All subtypes of CMT4 are inherited in an autosomal recessive pattern. An autosomal recessive disorder occurs when a child inherits two copies of a mutated gene, one from the mother and one from the father. The biological parents often have no symptoms of disease because the one functional gene is able to compensate for the defective gene. Two parents that are carriers have a 25% chance of having an unaffected child with two normal genes (left), a 50% chance of having an unaffected child who also is a carrier (middle), and a 25% chance of having an affected child with two recessive genes (right).

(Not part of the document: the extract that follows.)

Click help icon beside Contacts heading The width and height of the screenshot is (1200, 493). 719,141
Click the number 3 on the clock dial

Our funding and grants will facilitate scientists, labs and universities to research and understand the function and relationship between the loss of protein and Hunter’s disease. Our hope is that the more we learn about the disease, the more effective treatments will be not only for Hunter, but for others suffering from rare and peripheral nerve disorders.
SCIENTIFIC DETAILS
HGNC Approved Gene Symbol: SBF1
Cytogenetic location: 22q13.33
Genomic coordinates (GRCh38): 22:50,444,999-50,475,034 (from NCBI)

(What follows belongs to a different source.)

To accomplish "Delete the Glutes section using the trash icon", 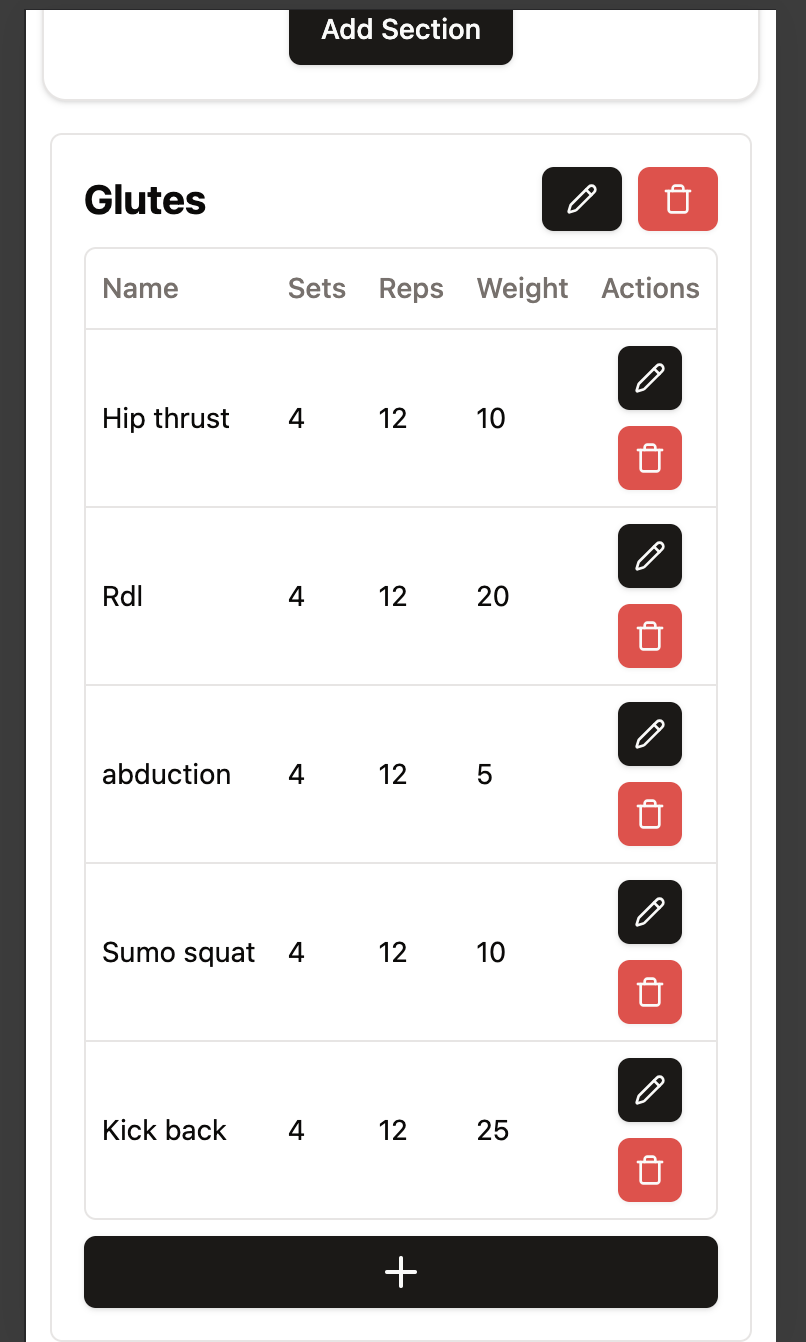I will [677, 199].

CMT4B3 is an autosomal recessive disease caused by homozygous or compound heterozygous mutation in the SBF1 gene (603560) on chromosome 22q. Some myotubular proteins (MTMR) members contain catalytically inactive phosphatase domains, and thus, they belong to a subgroup called “pseudophosphatases” (i.e. MTMR5 and MTMR13). Studies suggested that MTMR5 and MTMR13 interact with MTMR2 directly via their coiled-coil domains (between the phosphatase domain and the PH domain), increasing the phosphatase activity of MTMR2 as well as commanding its subcellular localization. Phosphatases; myotubular proteins (MTMRs) possess 3-phosphatase activity toward both PtdIns3P and PtdIns (3,5)P 2 poliphosphoinositides (PPIn).

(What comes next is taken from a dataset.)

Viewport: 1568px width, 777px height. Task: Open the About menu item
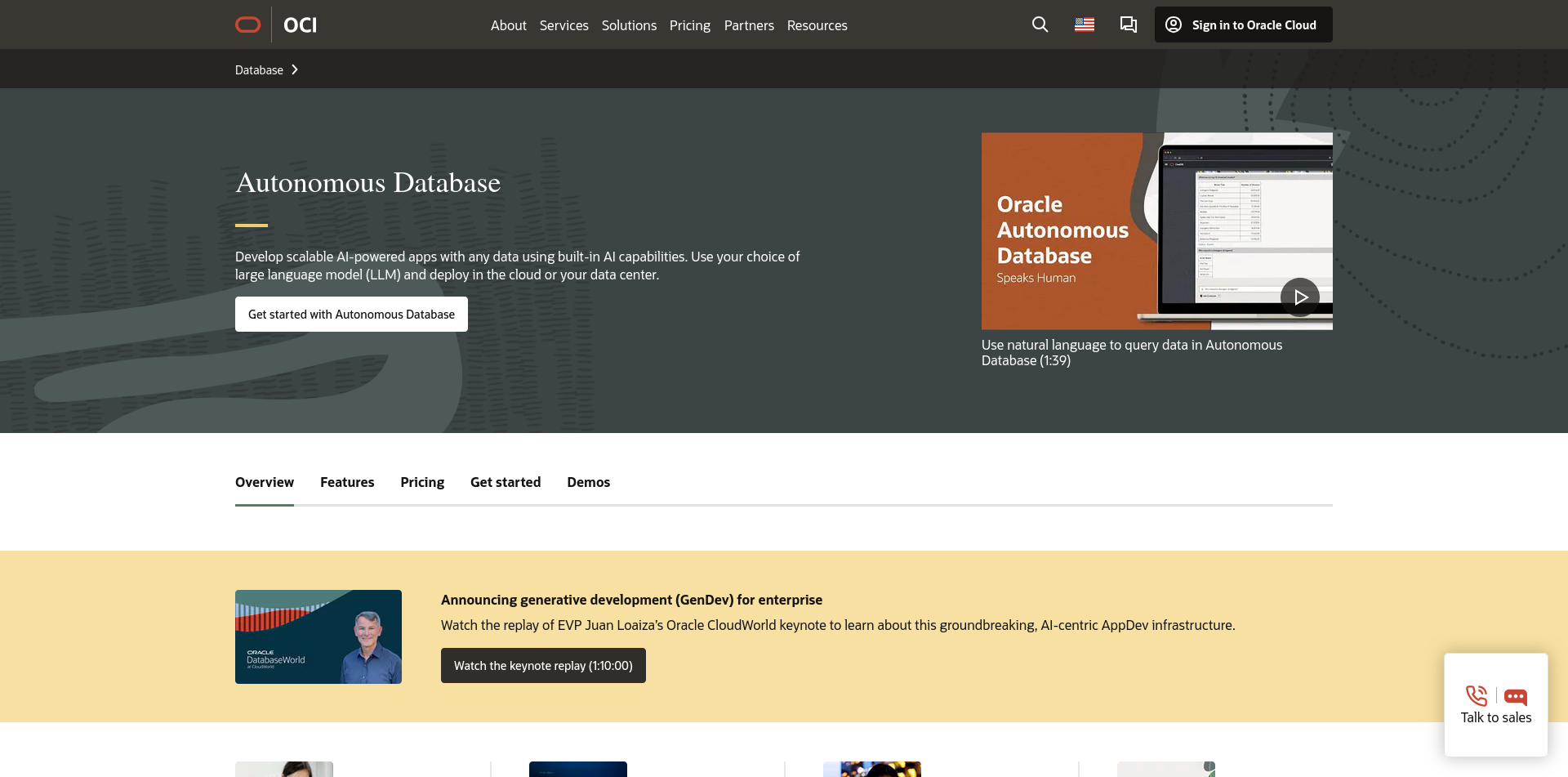tap(508, 25)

In the grand scheme of CMT, these three MTMR proteins are important in the vesicle trafficking pathway within neuronal cells, and cells that create the myelin sheaths – Schwann cells and oligodendrocytes. The vesicle trafficking pathway is a vital process that helps move proteins within the cell, out of the cell, as well as taking in proteins and other things from the outside. MTMR5 and MTMR13 are homologues which share 59% overall sequence identity. As MTMR5 is the closest homologue of MTMR13, it is possible that the loss of function in MTMR5 could also induce dysfunction in neuronal or Schwann cells via a similar mechanism with the MTMR2/MTMR13 complex. This may explain the strikingly similar phenotypes of patients with recessive mutations in the MTMR2, SBF2, and SBF1 genes.